Entries locating text and items:

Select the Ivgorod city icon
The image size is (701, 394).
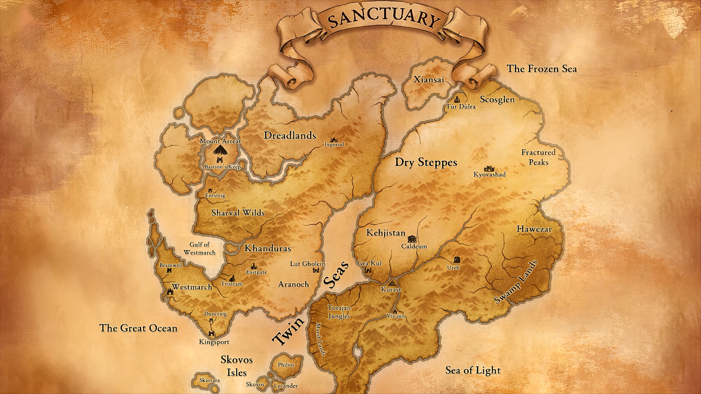pos(333,140)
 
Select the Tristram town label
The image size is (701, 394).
pos(232,284)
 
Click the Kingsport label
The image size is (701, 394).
pos(214,342)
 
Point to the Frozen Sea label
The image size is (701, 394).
pos(541,69)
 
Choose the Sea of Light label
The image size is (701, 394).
pos(473,370)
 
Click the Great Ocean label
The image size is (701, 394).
pos(138,328)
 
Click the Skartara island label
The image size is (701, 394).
pos(209,380)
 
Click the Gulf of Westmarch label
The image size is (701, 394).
pos(200,248)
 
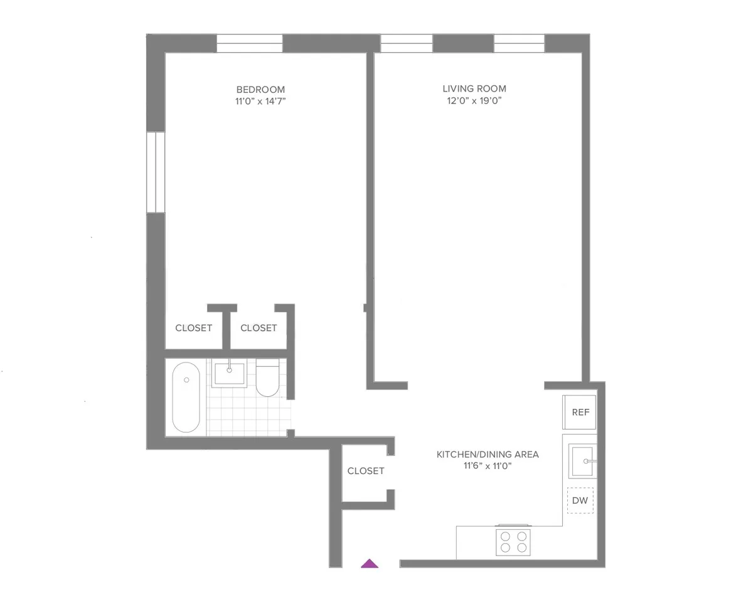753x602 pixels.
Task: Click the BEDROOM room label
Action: point(260,89)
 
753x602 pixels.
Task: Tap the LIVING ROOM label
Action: point(474,88)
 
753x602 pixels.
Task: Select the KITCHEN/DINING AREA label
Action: point(488,454)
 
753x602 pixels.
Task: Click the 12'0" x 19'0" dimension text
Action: point(474,100)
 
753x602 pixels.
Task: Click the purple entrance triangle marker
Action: point(370,563)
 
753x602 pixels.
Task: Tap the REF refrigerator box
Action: point(580,413)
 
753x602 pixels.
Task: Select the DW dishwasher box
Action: point(580,500)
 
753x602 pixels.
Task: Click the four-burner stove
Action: point(513,541)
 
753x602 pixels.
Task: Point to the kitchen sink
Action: point(583,461)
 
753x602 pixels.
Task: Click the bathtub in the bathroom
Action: point(186,398)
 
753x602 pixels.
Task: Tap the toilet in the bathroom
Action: point(268,378)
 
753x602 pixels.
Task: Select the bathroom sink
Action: point(230,373)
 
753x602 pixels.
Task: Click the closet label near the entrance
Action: point(365,471)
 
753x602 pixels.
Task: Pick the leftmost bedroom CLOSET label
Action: point(193,328)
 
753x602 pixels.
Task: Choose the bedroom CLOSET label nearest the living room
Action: point(259,328)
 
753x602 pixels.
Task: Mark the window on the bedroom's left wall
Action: point(155,172)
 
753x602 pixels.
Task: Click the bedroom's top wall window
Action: point(250,43)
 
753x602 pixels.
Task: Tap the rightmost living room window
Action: point(519,43)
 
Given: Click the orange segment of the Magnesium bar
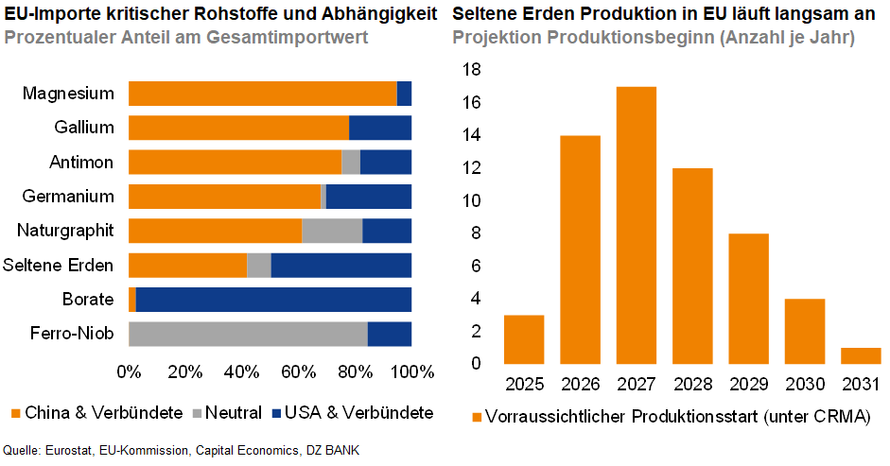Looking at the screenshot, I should click(262, 94).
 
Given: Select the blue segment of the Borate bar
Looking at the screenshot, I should click(273, 300).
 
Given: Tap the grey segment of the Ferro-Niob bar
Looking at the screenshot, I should click(248, 334).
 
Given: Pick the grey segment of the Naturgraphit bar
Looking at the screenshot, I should click(332, 231).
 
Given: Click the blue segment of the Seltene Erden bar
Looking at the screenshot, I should click(340, 266).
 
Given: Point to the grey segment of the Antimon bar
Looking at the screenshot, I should click(351, 163).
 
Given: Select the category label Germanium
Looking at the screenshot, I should click(68, 197).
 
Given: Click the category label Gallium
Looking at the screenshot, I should click(84, 128).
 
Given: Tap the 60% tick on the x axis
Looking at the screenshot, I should click(299, 370).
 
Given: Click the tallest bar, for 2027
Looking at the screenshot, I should click(636, 225).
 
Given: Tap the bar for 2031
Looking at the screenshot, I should click(861, 355).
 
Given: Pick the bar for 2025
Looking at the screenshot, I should click(523, 339).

**AIM:** Reproduce all of the entries above, swapping "Looking at the screenshot" for "From the screenshot" at every occurrence and changing nothing else. Leave the pictures out of your answer.

**REPLY:**
Select the Ivgorod city icon
The image size is (701, 394).
pos(333,140)
 
Select the Tristram town label
The image size is (701, 394).
pos(232,284)
 
Click the Kingsport label
The image size is (701, 394).
pos(214,342)
 
Point to the Frozen Sea label
The image size is (701, 394).
pos(541,69)
 
Choose the Sea of Light label
The image size is (701, 394).
pos(473,370)
 
Click the Great Ocean label
The image size is (701, 394).
pos(138,328)
 
Click the Skartara island label
The image size is (701, 394).
pos(209,380)
 
Click the Gulf of Westmarch label
The image size is (701, 394).
pos(200,248)
 
753x602 pixels.
Task: Click the BEDROOM room label
Action: point(260,89)
 
753x602 pixels.
Task: Tap the LIVING ROOM label
Action: point(474,88)
 
753x602 pixels.
Task: Select the KITCHEN/DINING AREA label
Action: point(488,454)
 
753x602 pixels.
Task: Click the 12'0" x 19'0" dimension text
Action: point(474,100)
 
753x602 pixels.
Task: Click the purple entrance triangle marker
Action: point(370,563)
 
753x602 pixels.
Task: Tap the REF refrigerator box
Action: point(580,413)
 
753x602 pixels.
Task: Select the DW dishwasher box
Action: point(580,500)
 
753x602 pixels.
Task: Click the four-burner stove
Action: point(513,541)
 
753x602 pixels.
Task: Point to the kitchen sink
Action: point(583,461)
 
753x602 pixels.
Task: Click the bathtub in the bathroom
Action: point(186,398)
 
753x602 pixels.
Task: Tap the toilet in the bathroom
Action: point(268,378)
 
753x602 pixels.
Task: Select the bathroom sink
Action: point(230,373)
 
753x602 pixels.
Task: Click the closet label near the entrance
Action: point(365,471)
 
753x602 pixels.
Task: Pick the leftmost bedroom CLOSET label
Action: point(193,328)
 
753x602 pixels.
Task: Choose the bedroom CLOSET label nearest the living room
Action: point(259,328)
 
753x602 pixels.
Task: Mark the window on the bedroom's left wall
Action: point(155,172)
 
753x602 pixels.
Task: Click the bedroom's top wall window
Action: point(250,43)
 
753x602 pixels.
Task: Tap the rightmost living room window
Action: point(519,43)
 
Given: Click the orange segment of the Magnesium bar
From the screenshot, I should click(262, 94).
 
Given: Select the blue segment of the Borate bar
From the screenshot, I should click(273, 300).
 
Given: Tap the grey segment of the Ferro-Niob bar
From the screenshot, I should click(248, 334).
 
Given: Pick the grey segment of the Naturgraphit bar
From the screenshot, I should click(332, 231).
 
Given: Click the blue segment of the Seltene Erden bar
From the screenshot, I should click(340, 266).
 
Given: Point to the grey segment of the Antimon bar
From the screenshot, I should click(351, 163).
 
Given: Select the category label Germanium
From the screenshot, I should click(68, 197).
 
Given: Click the category label Gallium
From the screenshot, I should click(84, 128).
 
Given: Tap the 60% tick on the x axis
From the screenshot, I should click(299, 370).
 
Given: Click the tallest bar, for 2027
From the screenshot, I should click(636, 225).
 
Given: Tap the bar for 2031
From the screenshot, I should click(861, 355).
 
Given: Pick the bar for 2025
From the screenshot, I should click(523, 339).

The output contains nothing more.